A Wonder-full, awe-full, Blessed Easter to you all.

Saturday, April 16, 2011

Who Do You Find....Within?

We are told that the Gospel story is not just “The Story" of Jesus, it is OUR story as well. We are every person in the Gospel story. We are asked to take a look at our lives and see how each character we meet, in the reading of the Gospels IS already present, within each one of us. Yes, you read right, each and every person of the Gospel, is waiting to be discovered, and accepted, within you and I. It takes a great deal of honesty to face that reality. Some of the Gospel heroines/heroes we are more than happy to embrace. We only too welcome the faithfulness of Mary, as she stood resolutely by the cross of her son. She who was promised so much must be one of the most deceived persons of the whole scriptures. She becomes for us, the example discipleship. We have the example of the crowds who so loudly cheered the entrance of the Rabbi Jesus to Jerusalem, and we just as loud in His condemnation. How easily we can cheer the contemporary presence of the Christ in His resurrected life, how easily we condemn that same Christ when He appears to us in his wounded, bruised, and broken self. How convenient it is become blind to the Present Day Suffering Jesus in the poor, the outcast, the immigrant, all those polite society turns it's back on, but in reality they are the apple of our God's and Father's eye. There is a terrible fate awaiting those who abuse, "the widow and the orphan”. These are the ones our God has chosen as His own. We in turn, must develop the same lens that God has, and to see these persons in the same way as God does. This takes conversion. This takes us being granted a new set of lenses. There are there for, take the risk and ask for them. With those new lenses we will see ourselves more clearly in some of the not so acceptable characters of the Gospel story.

We have to discover both the Peter and the Judas within. Yes they are both there. Both betrayed Their Lord. Peter repented, he cried rears of sorrow. Judas was not able to and committed suicide. We have the same decisions to make. When we sin, and we all sin, we now have a choice. To have a healthy sense of guilt, and say " I made a mistake.
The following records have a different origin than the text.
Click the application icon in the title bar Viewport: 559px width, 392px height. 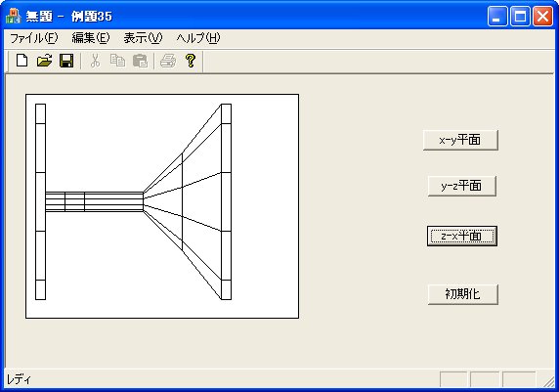pyautogui.click(x=13, y=17)
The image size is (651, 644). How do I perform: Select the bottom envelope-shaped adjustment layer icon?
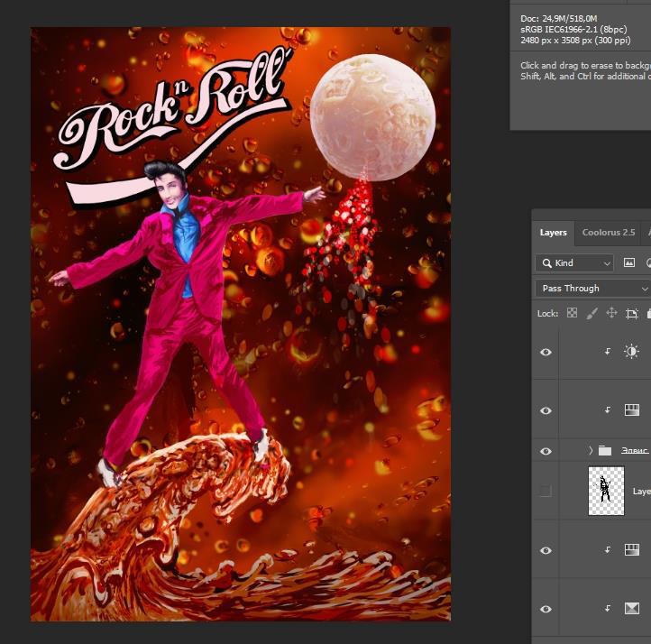point(631,609)
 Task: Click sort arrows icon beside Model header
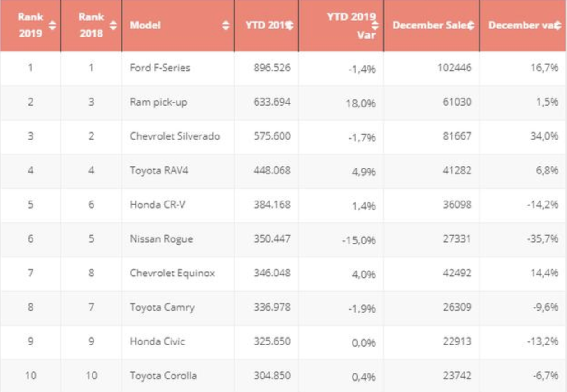pos(226,26)
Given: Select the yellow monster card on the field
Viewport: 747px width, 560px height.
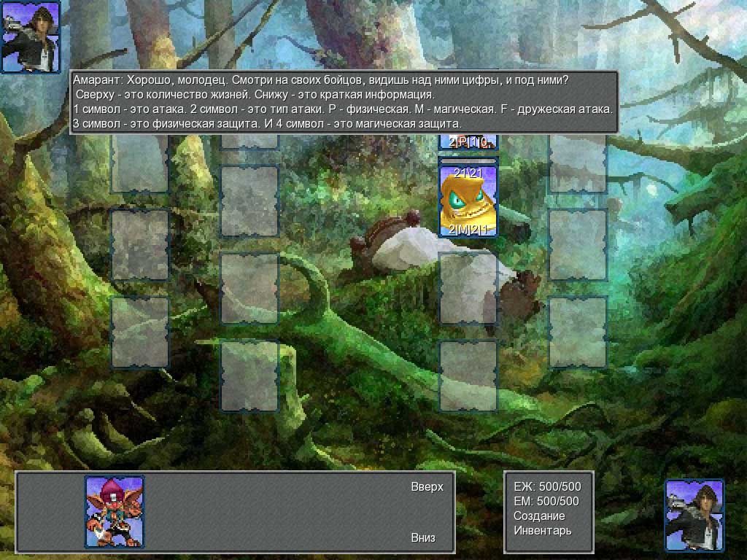Looking at the screenshot, I should click(x=468, y=201).
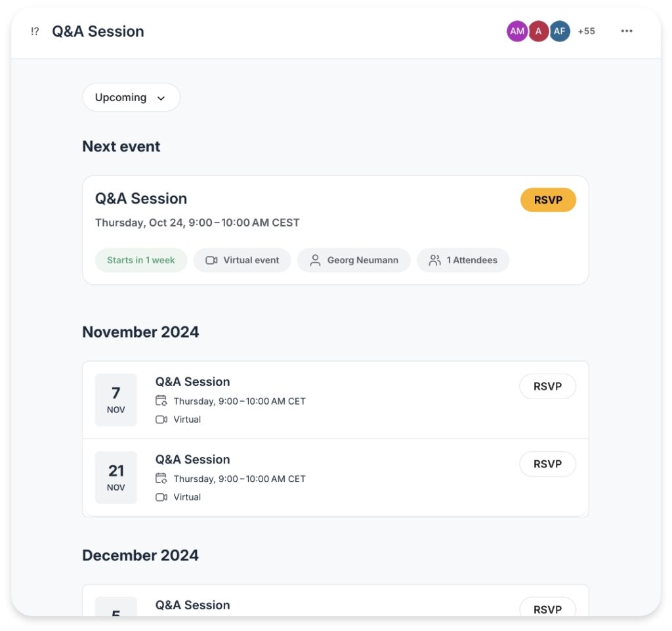RSVP to the December Q&A session
Screen dimensions: 672x631
tap(547, 608)
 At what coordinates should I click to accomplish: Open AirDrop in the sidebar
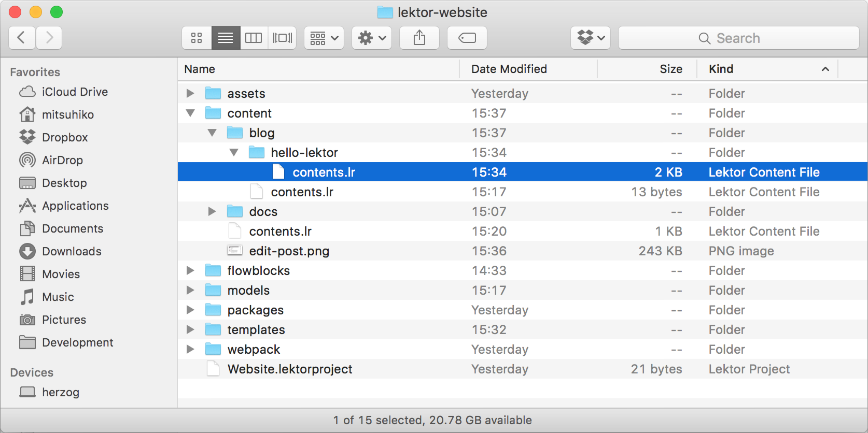pos(62,160)
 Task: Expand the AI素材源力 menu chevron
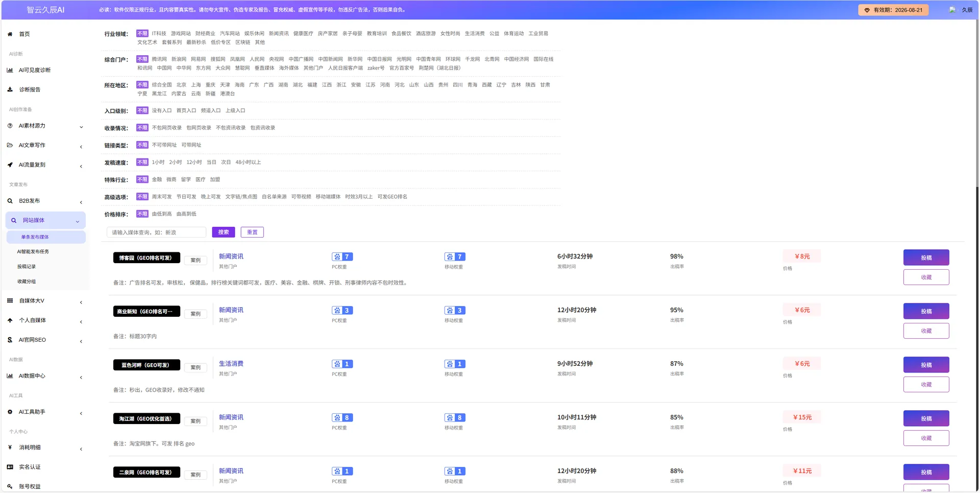81,127
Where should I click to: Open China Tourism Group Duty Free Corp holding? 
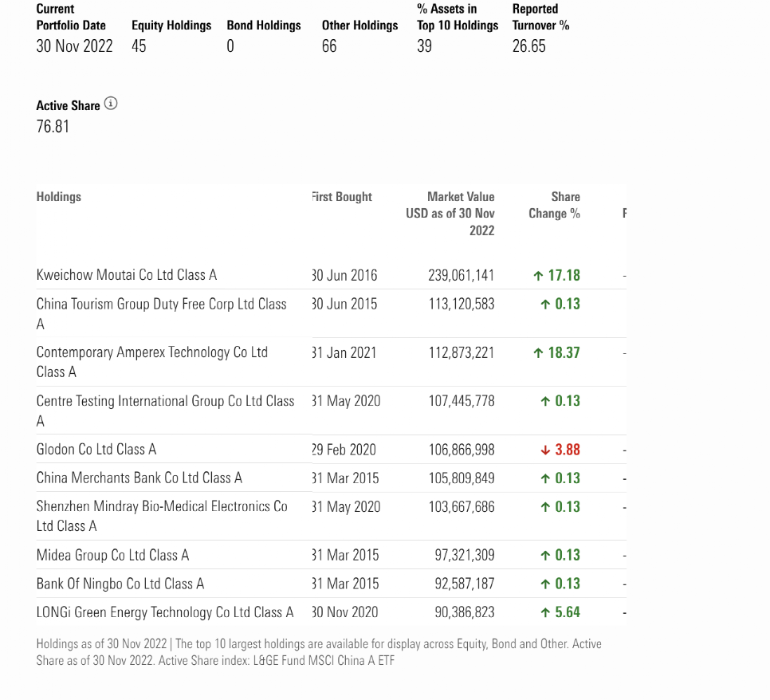162,314
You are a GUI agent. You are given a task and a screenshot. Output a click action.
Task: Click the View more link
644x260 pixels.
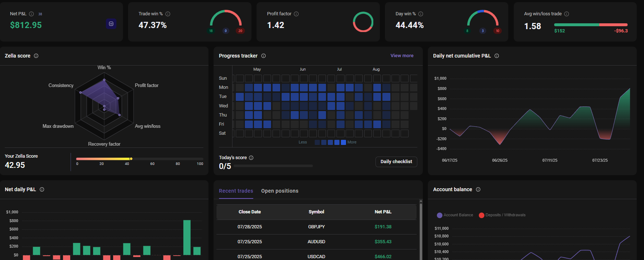point(402,56)
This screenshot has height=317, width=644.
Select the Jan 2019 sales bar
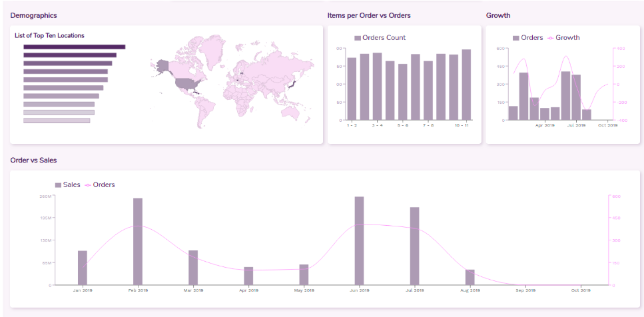click(83, 268)
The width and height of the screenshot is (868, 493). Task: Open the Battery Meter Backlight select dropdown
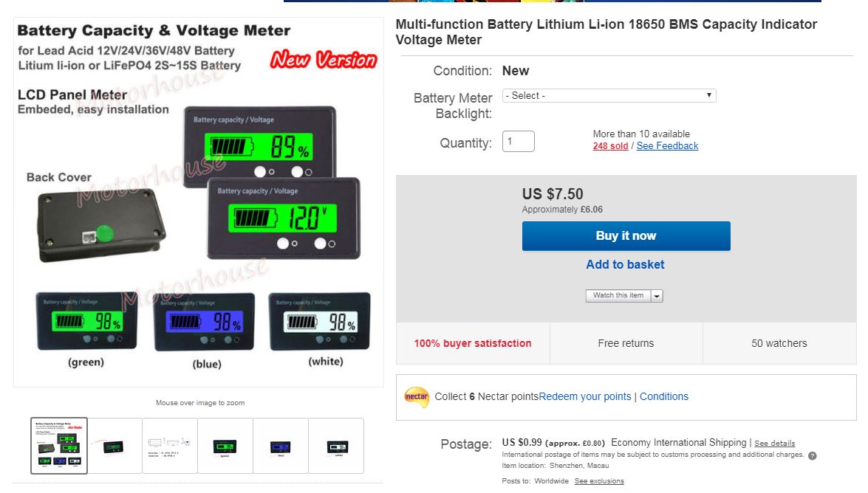(609, 96)
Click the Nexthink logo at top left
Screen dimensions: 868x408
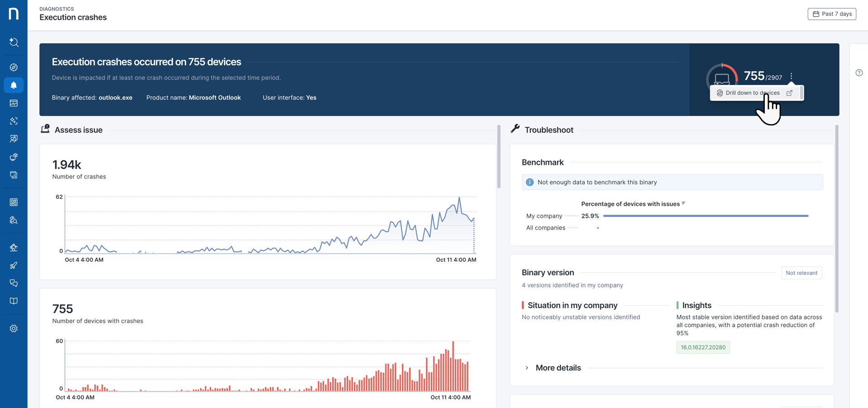click(x=14, y=14)
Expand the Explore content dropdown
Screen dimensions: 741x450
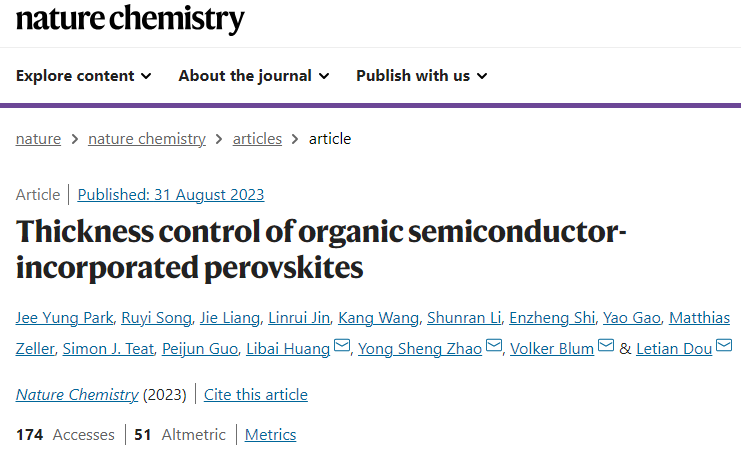tap(84, 76)
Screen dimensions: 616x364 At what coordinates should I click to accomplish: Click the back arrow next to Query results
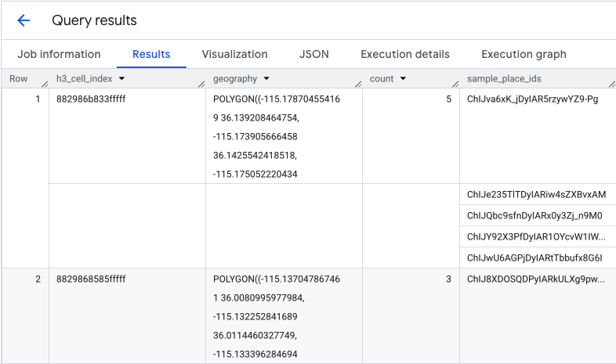point(24,20)
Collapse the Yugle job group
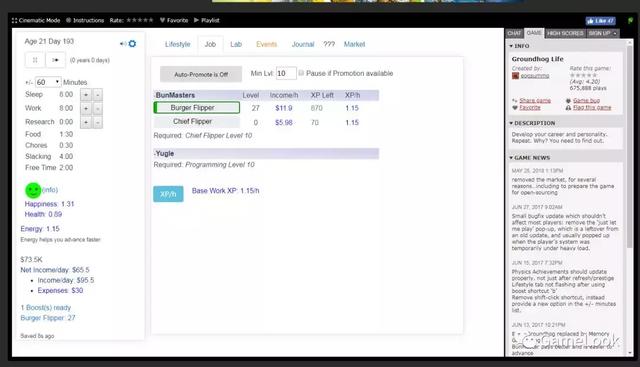The image size is (640, 367). (x=164, y=153)
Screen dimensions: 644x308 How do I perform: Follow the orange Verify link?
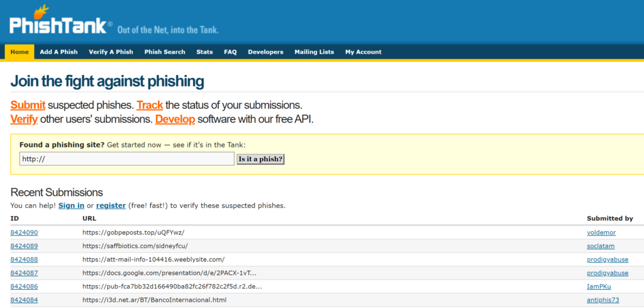(x=25, y=120)
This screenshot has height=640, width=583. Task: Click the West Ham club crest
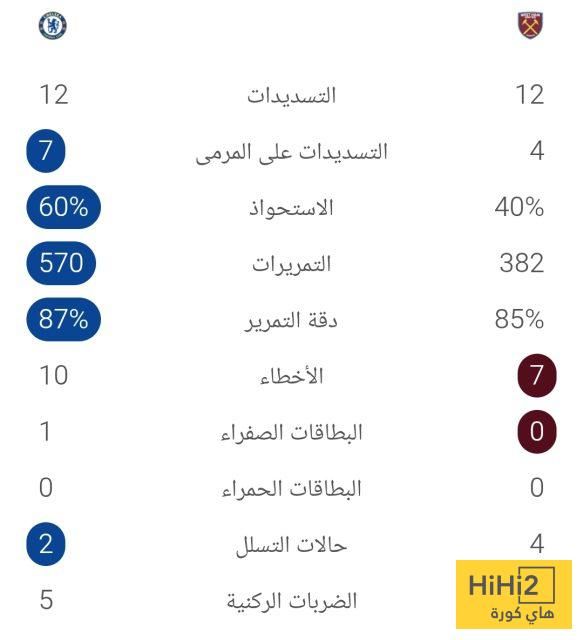click(x=530, y=25)
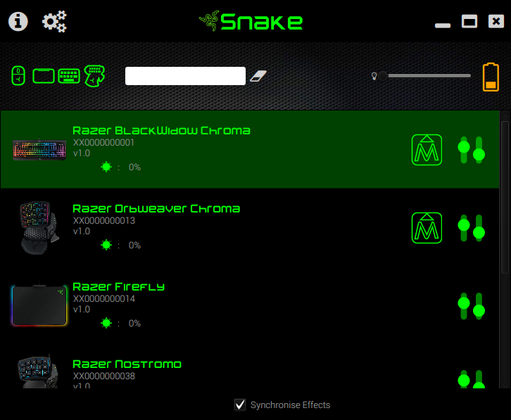This screenshot has width=511, height=420.
Task: Filter devices by mouse icon
Action: (18, 75)
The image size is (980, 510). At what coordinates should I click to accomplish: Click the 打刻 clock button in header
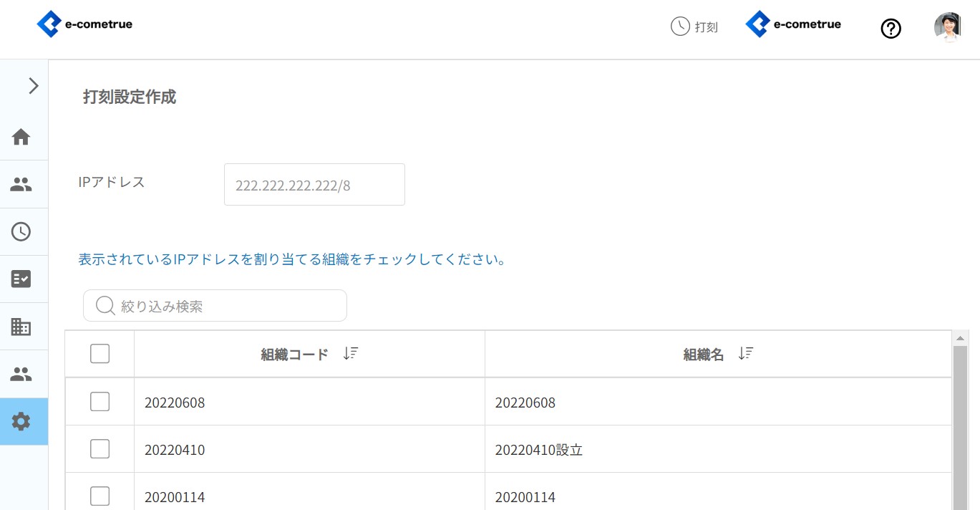(694, 27)
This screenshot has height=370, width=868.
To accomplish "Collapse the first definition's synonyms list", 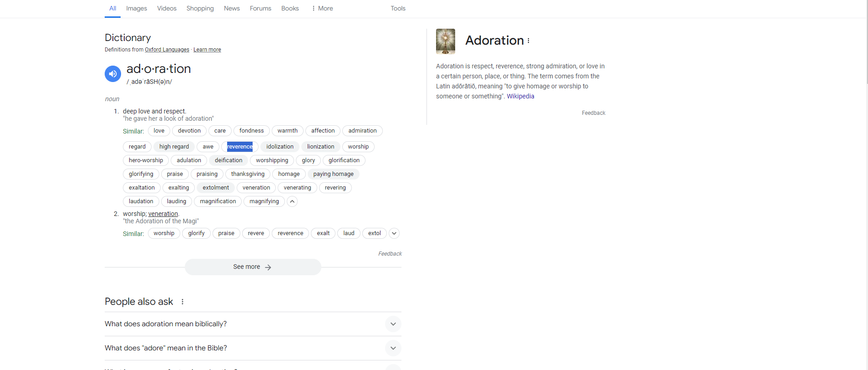I will [x=292, y=201].
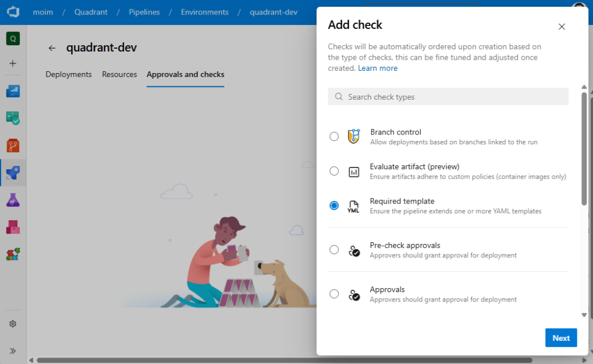
Task: Select the Branch control radio button
Action: pos(334,136)
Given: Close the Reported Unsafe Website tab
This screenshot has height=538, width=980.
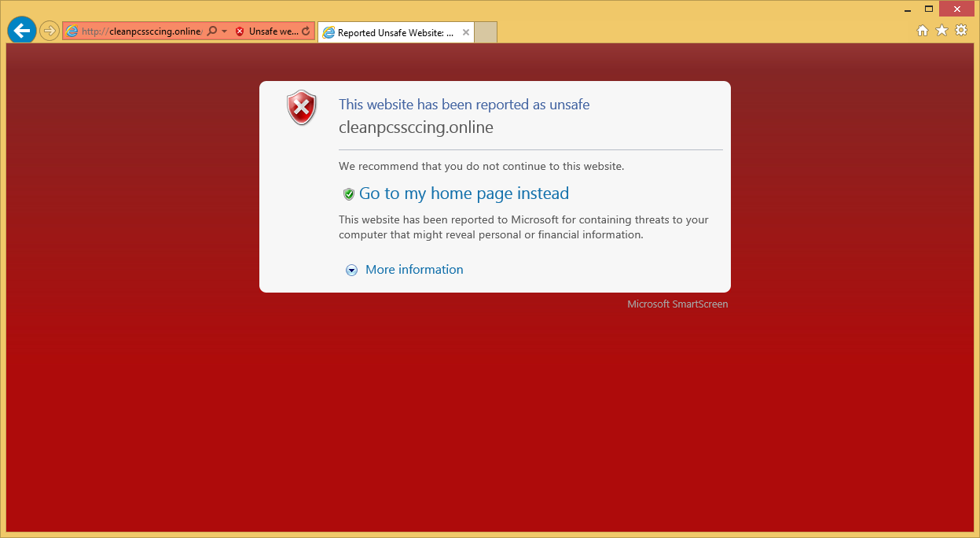Looking at the screenshot, I should 466,33.
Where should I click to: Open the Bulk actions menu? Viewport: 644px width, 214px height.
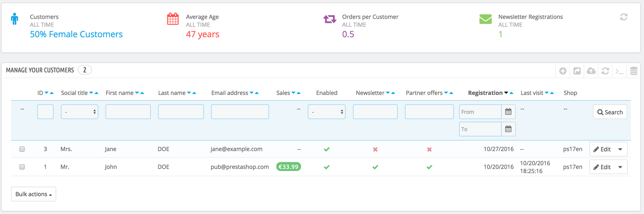(34, 194)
I am sorry. I will do better, with grace, the next time.” Then we move on. Judas was on the other hand unable to make this his own. He then was caught up in toxic shame, was not able to bring himself to the acceptance of God's love. That is what toxic shame does to us. It takes away the right we have to be loved without condition, restriction or reservation. We are asked, because of our sin or sins to surrender ourselves into the unconditioned love of our Prodigal Father. We go through that process again, and again ad infinitum. As we experience the mercy of God then we are lead to a place of deeper compassion. Rather than judge the sin of another, we pray they will encounter the same mercy and compassion we have been blessed with. We can even go so far as to say what a blessing our weakness is, when it brings us so much closer to the God of Jesus Christ. Our sin(s) have allowed us to fall deeper and deeper INTO grace. OUR FALSE GOD OF FEAR AND CONDEMNATION MUST DISAPPEAR. Then we can rejoice in the reality of us being beloved daughter/ son of our Gracious God. Judas killed himself fast, he hung himself. There are so many, many who are committing suicide slowly as they live their lives in the belief they are not lovable, or can ever be loved. Where they cannot sew the necessary love, then we are bound to carry that Gospel message, the message of good news. What is that, that they always have been loved, always will be loved, as long as they allow it to happen. For those who have been hardened by living loveless lives this is hard work. I am sad to say I have come across so many, many, you children who already have been hardened. They can only be tenderized through the miracle of grace. Their journey from the tomb of guilt, fear and shame is a long and difficult one. Let us not lengthen the journey or make the process more difficult by our self righteousness and judgmentalism.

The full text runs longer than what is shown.